По пути вспомнил, что нет у него папирос. Зашел в первую мелочную лавочку. Долго Герман Александрович рассматривал разложенные пред ним по прилавку коробки, выбирая, которая будет подешевле. И вдруг спрашивает лавочника:
— А что, ‘Гадалки’ у вас нет?
Лавочник, человек пожилой, посмотрел на него с любопытством и сказал:
— Нет, ‘Гадалки’ нет. Не держим.
— А существует она еще, ‘Гадалка’-то?
— А кто же ее знает, господин? Давно не видно в продаже. Когда она была в моде, я еще усов не брил.
— Жаль!
— Жалеть-то много, по правде, не о чем: табачишко был паршивый. Больше из-за билетиков шла, которые с предсказаниями… Изволите помнить?
— Очень помню! — весьма выразительно произнес Герман Александрович.
Купил какую-то ‘Аспазию’ или ‘Зефир’, и мы вышли.
— Представьте себе, — обратился он ко мне с полуусмешкой в знаменитую свою седую бороду, — мне ужасно обидно, что у этого почтенного коммерсанта не оказалось ‘Гадалки’.
— Да зачем она, Герман Александрович, вам так понадобилась? Он уже вовсе рассмеялся.
— Зачем?., гм… зачем… Это глупо, конечно, но… мне вдруг, как бабе беременной брюхом, захотелось посоветоваться с нею, что она скажет… Авось соврала бы что-нибудь подходящее… С нею это бывало…
Я слушал — едва своим ушам верил: кто это говорит? действительно Герман Лопатин или какой-то невероятный оборотень его?
На днях мы с женою, вспоминая Германа Александровича, коснулись этого случая. Я сказал:
— Конечно, это пустяки, шутка или полушутка, но все-таки, значит, звучала даже и в нем какая-то, хоть слабенькая, мистическая нотка.
А жена возразила:
— Да и совсем не слабенькая. Собирался же он в юности постричься в монахи.
И напомнила мне давно забытое.
Вскоре после того, как Герман Александрович поселился у нас в итальянской деревушке Кави ди Лаванья, жена моя, — к слову сказать, тоже материалистка безапелляционная, хотя в предчувствия, сны и хиромантию верит! — смотрела его руку.
— Как странно, Герман Александрович! — удивилась она. — По руке вы должны были бы обладать сильною наклонностью к мистицизму.
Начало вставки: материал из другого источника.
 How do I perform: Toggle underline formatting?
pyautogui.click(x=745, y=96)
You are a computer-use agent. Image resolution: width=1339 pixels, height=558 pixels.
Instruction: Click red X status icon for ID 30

Он воззрился на нее и с усмешкою, и с любопытством.
— Это вам рука говорит?
— Да, насколько согласно с книгою…
— Курьезно!.. Ведь она совершенно права…
И рассказал о трех переломных моментах своей юности. Как, в отчаянии от обуявших его сомнений в правде и неправде жизни, он дошел было до решимости на самоубийство. Как от самоубийства спасло его религиозное увлечение и потянуло было к монастырю.
— И если бы не революция, быть бы мне монахом. Революция закрутила, переучила и выветрила из меня все это. А без революции… быть бы мне теперь преосвященным!
И он махал рукою и хохотал. А и великолепен же был бы он в саккосе и под митрою!
——————————————
Впервые опубликовано: За свободу! 1924. No 157. 16 июня, по другим данным — в номерах за 2 и 3 июня.